Tuesday, October 19, 2010

Today I was thinking about Centipedes...

So, I wrote this several months back (I did not do the header image, the rest is all me though) and the number one most horrifying monster on the list to me was the Gejigeji, a monstrous Japanese centipede that are apparently considered good luck, and look like a bunch of spiders glued together with fear:


I could not imagine how anyone could not be horrified by these things. Then something really weird happened; people in the comment section of the topic page started saying "Those are just house centipedes, they have them where I live." So I looked them up, and lo-and-behold, they are an ancient family of centipedes that really should only be terrifying to insects, spiders and scorpions. They are completely harmless, kind of like if a werewolf only ate other werewolves. (Which is to say they are still freaky to look at, but at least they don't bite)
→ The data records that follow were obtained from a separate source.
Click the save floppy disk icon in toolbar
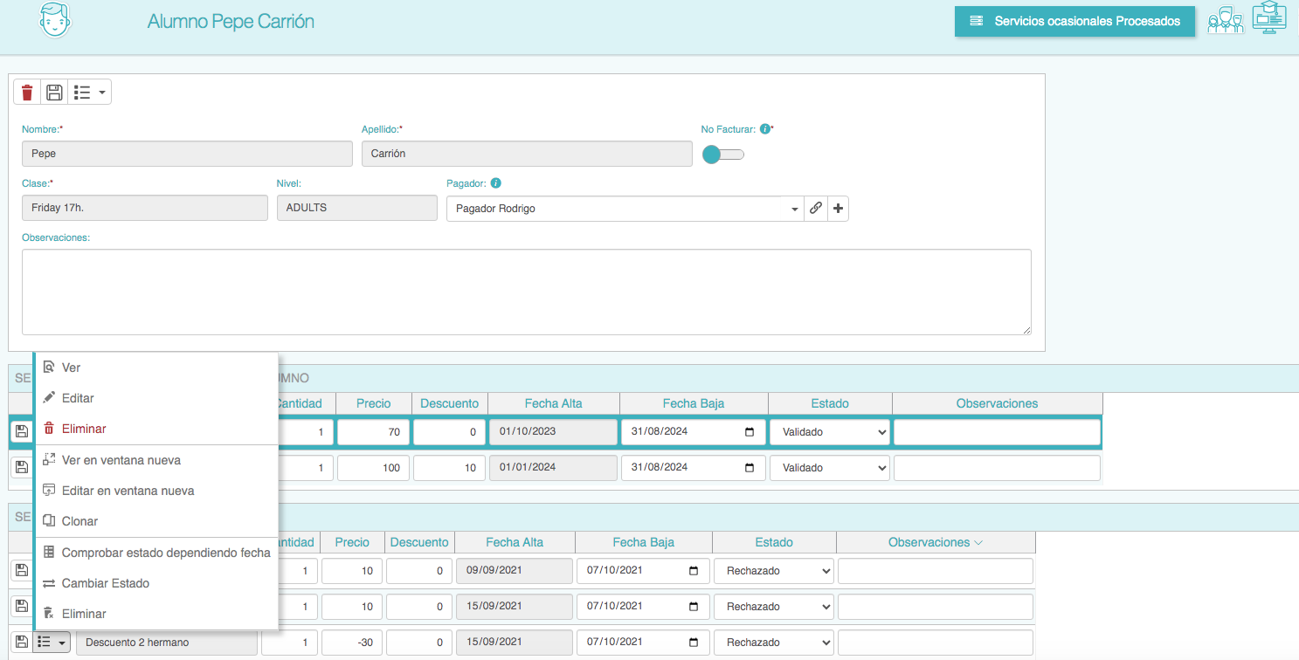The width and height of the screenshot is (1299, 660). tap(54, 93)
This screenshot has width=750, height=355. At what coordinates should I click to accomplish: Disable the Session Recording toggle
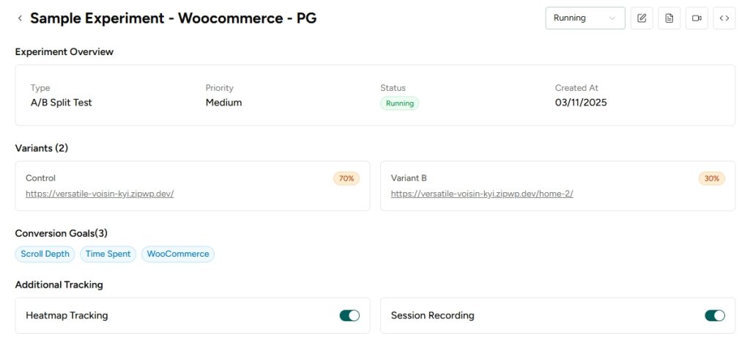pyautogui.click(x=715, y=315)
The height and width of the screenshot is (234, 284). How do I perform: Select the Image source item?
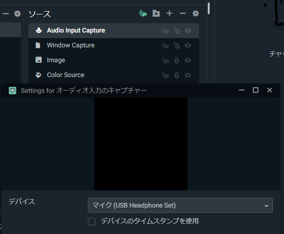coord(56,60)
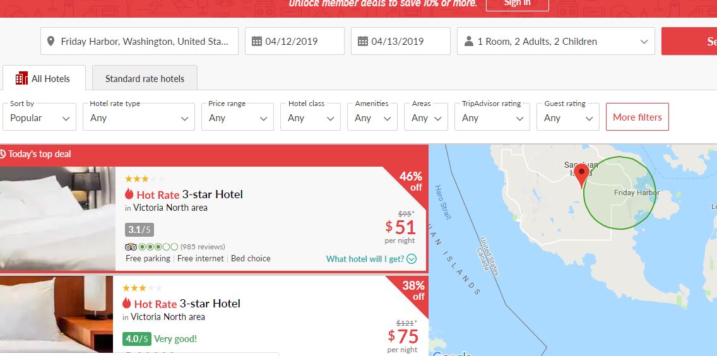The width and height of the screenshot is (717, 356).
Task: Click the check-in calendar icon
Action: [256, 42]
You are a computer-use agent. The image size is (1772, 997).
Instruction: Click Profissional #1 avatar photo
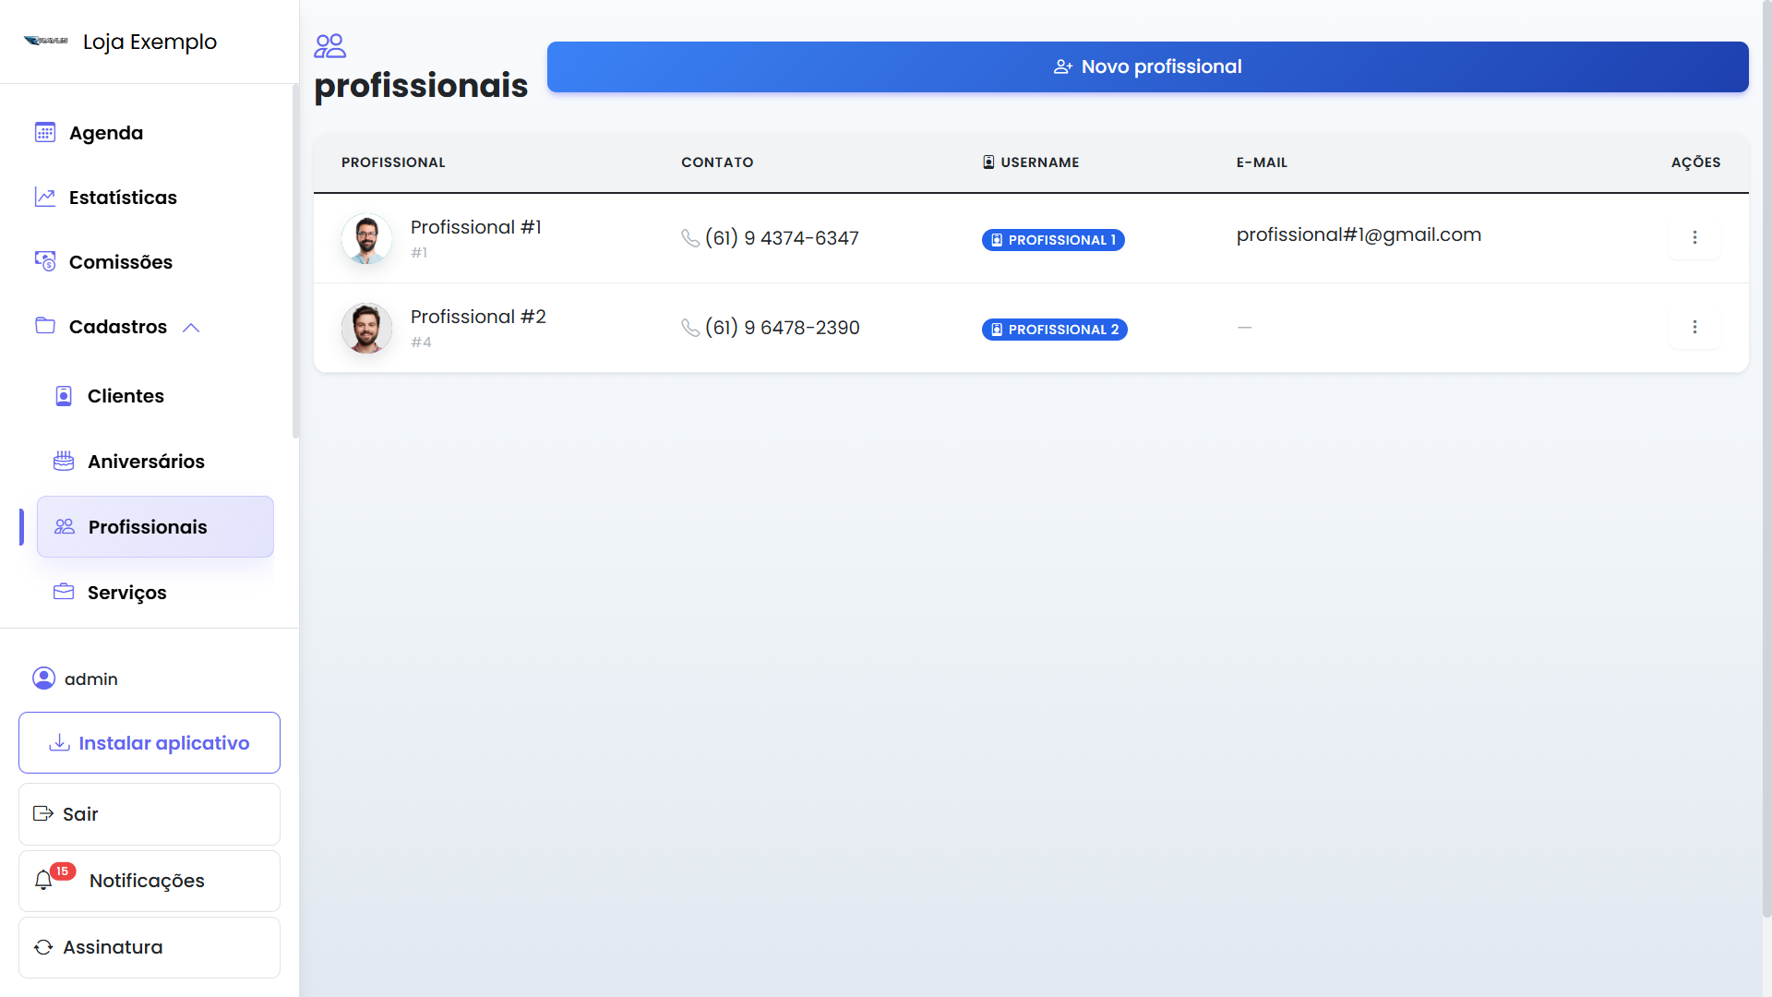[x=366, y=238]
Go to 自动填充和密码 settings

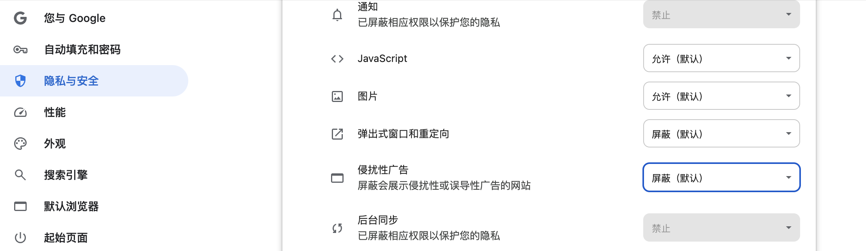(82, 49)
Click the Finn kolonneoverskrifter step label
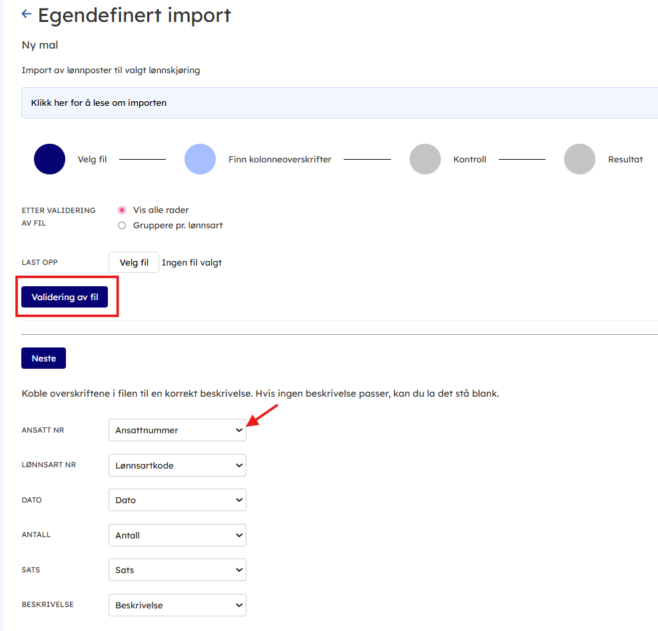 tap(280, 160)
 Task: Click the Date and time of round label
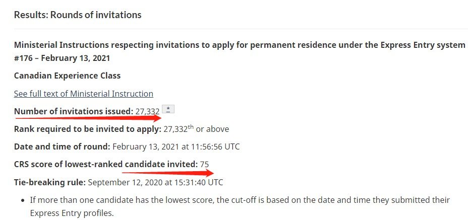[x=62, y=146]
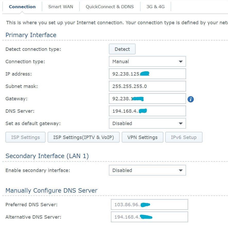The width and height of the screenshot is (228, 230).
Task: Click the ISP Settings button
Action: point(25,137)
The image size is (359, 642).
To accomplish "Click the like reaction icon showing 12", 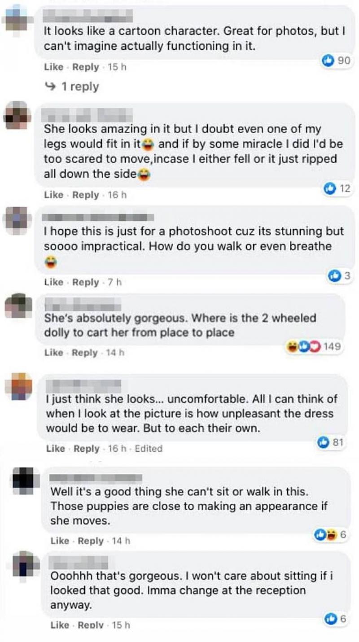I will 330,189.
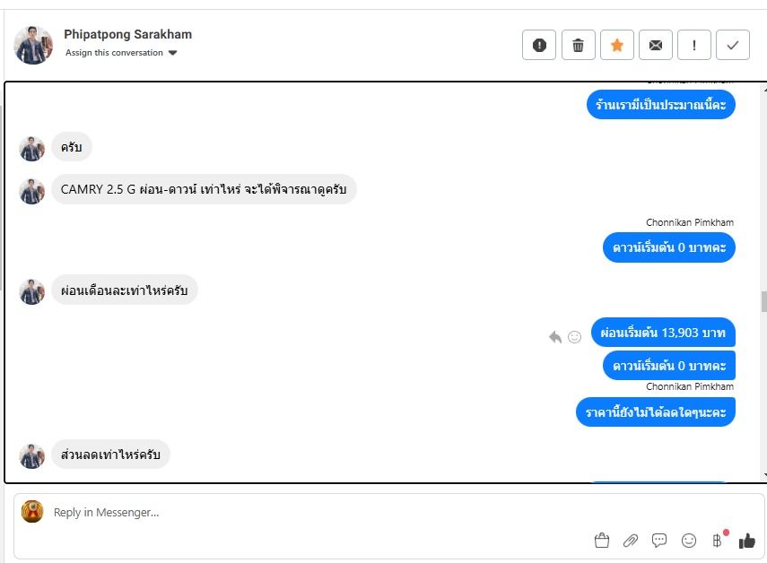Send a thumbs-up like
This screenshot has height=563, width=767.
coord(746,541)
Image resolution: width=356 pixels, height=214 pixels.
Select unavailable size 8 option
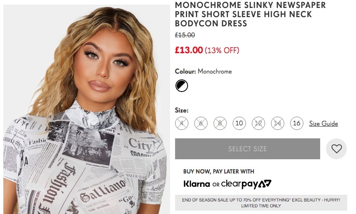pos(220,123)
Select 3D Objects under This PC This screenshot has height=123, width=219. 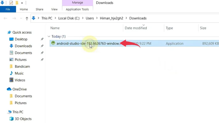pyautogui.click(x=23, y=119)
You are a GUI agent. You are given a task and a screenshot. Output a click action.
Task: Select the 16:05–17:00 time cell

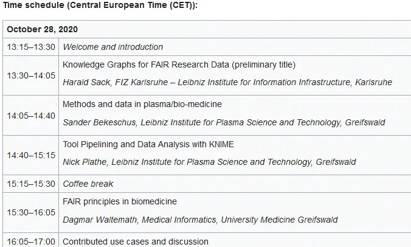[x=31, y=242]
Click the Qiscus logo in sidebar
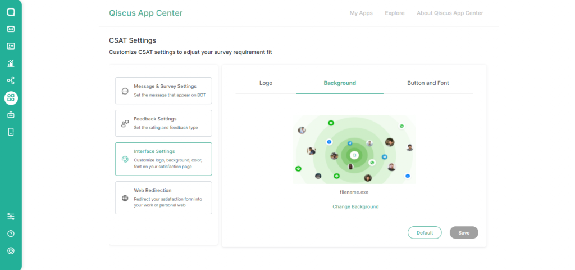575x270 pixels. pos(11,12)
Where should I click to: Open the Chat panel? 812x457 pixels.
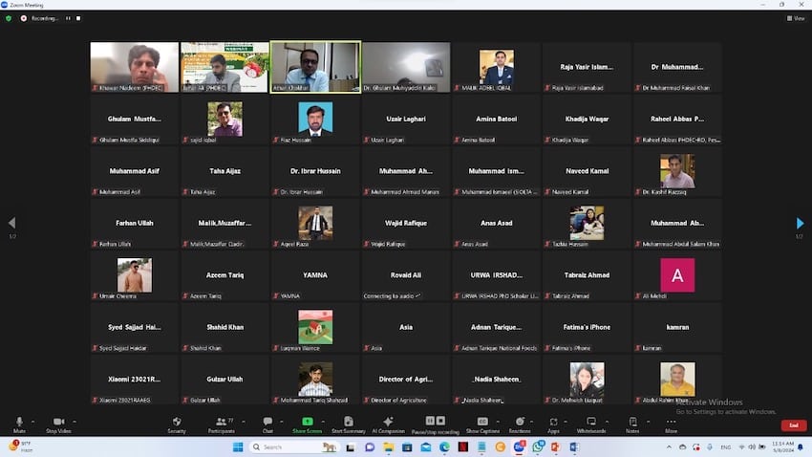coord(267,424)
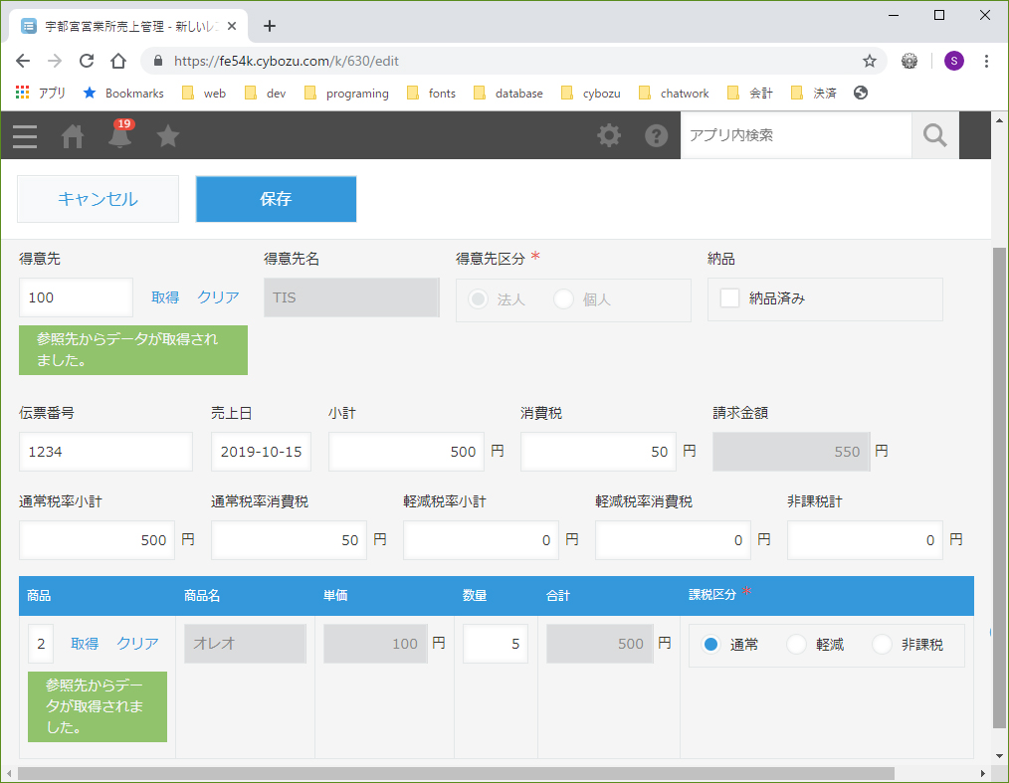Click the キャンセル button
Image resolution: width=1009 pixels, height=783 pixels.
[x=98, y=199]
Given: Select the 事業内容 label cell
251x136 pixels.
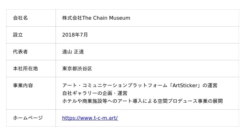Looking at the screenshot, I should [x=23, y=85].
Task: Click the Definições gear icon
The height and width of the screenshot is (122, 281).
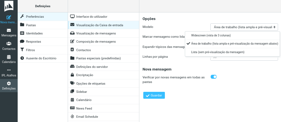Action: pos(9,83)
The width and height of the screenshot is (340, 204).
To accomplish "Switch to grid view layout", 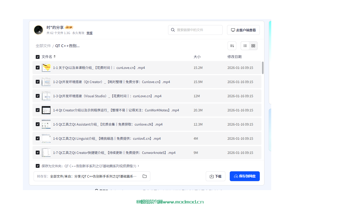I will click(253, 46).
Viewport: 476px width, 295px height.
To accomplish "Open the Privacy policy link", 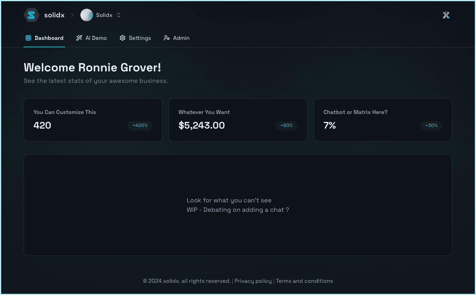I will point(253,281).
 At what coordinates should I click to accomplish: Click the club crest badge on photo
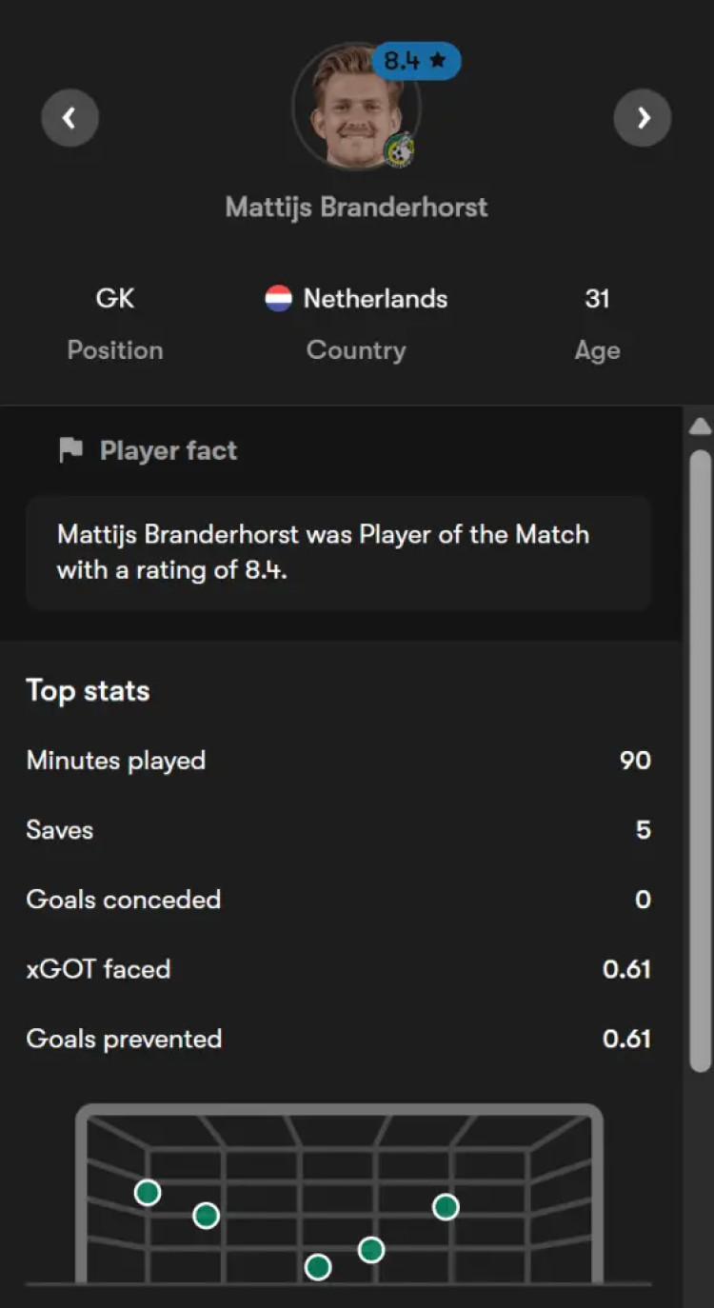tap(399, 150)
So because my life seems to love irony, I discovered within a week of the topic page being featured on Cracked that the apartment building I live in is infested with these things (the smaller American version, which tops out at about an inch and a half) and it turns out they are fascinating and not really scary up close.

The first one I saw I thought was a cockroach, and it moved FAST. They hunt by jumping on their prey, and believe me, these bastards can jump. This segues nicely into the whole reason I am posting this; this morning, I find a little one, no more than a half inch long in our bathroom sink. My wife is the kind of awesome person who wouldn't kill a tarantula, despite being terrified of spiders; she would just make me take it outside. Fortunately, New Hampshire is lacking in wild tarantulas.

So she had noticed the little centipede in the shower and scooped him up and put him in the sink so as to not drown him in the shower; this is where I found him. I showed my 4 year old, who thought he was cute (he was, actually. I like it when animals act like dogs, and he was cleaning himself, which looked a lot like a dog scratching itself)

I caught him after a chase (they can run like a damn bullet train) and carried it over to a particularly poorly built part of our bathroom where he could run off into the darkness and be safe. I set him down on a flat surface, and he leaped 180 degrees from what we would consider upright to upside down faster than I could register it and ran off.

Why there is not a "Gejigeji Man" superhero yet is beyond me.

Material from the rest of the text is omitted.